TO DO :: Add 4 to every coordinate in the answers below and write the records out again, requests included. Begin at the line that has "You are a computer-use agent." and stop after the line that has "At what coordinates".

DATA SECTION ::
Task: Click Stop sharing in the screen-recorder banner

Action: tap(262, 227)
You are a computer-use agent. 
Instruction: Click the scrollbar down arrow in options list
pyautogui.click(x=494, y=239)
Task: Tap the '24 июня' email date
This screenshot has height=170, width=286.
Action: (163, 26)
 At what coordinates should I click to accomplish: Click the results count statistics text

==

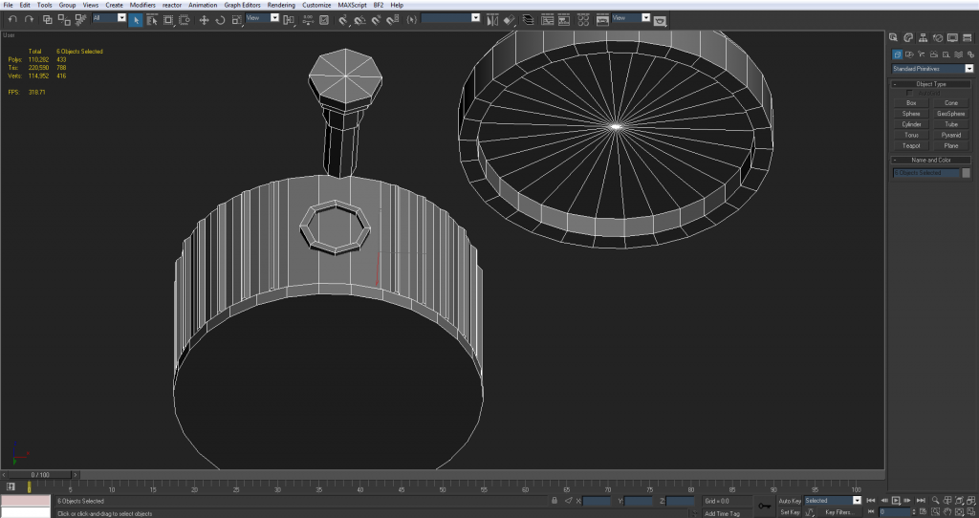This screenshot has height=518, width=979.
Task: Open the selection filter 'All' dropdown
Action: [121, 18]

REPLY TO THE EXERCISE ::
You are a computer-use agent. 
Instruction: Click the scrollbar down arrow in options list
pyautogui.click(x=498, y=243)
Task: Tap the '24 июня' email date
This screenshot has height=170, width=286.
Action: (167, 30)
 At what coordinates should I click to accomplish: Click the results count statistics text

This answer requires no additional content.